▶ [JOB]: Write out these lines again, putting "chip" wherever "swatch" appears and changing nothing else.

start DATA FOR THIS TASK

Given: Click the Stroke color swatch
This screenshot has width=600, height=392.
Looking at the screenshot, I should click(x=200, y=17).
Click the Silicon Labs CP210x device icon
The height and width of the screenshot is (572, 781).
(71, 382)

end DATA FOR THIS TASK

▶ [RESULT FOR THIS TASK]:
Given: Click the Stroke color chip
This screenshot has width=600, height=392.
Looking at the screenshot, I should click(x=200, y=17).
Click the Silicon Labs CP210x device icon
The height and width of the screenshot is (572, 781).
(71, 382)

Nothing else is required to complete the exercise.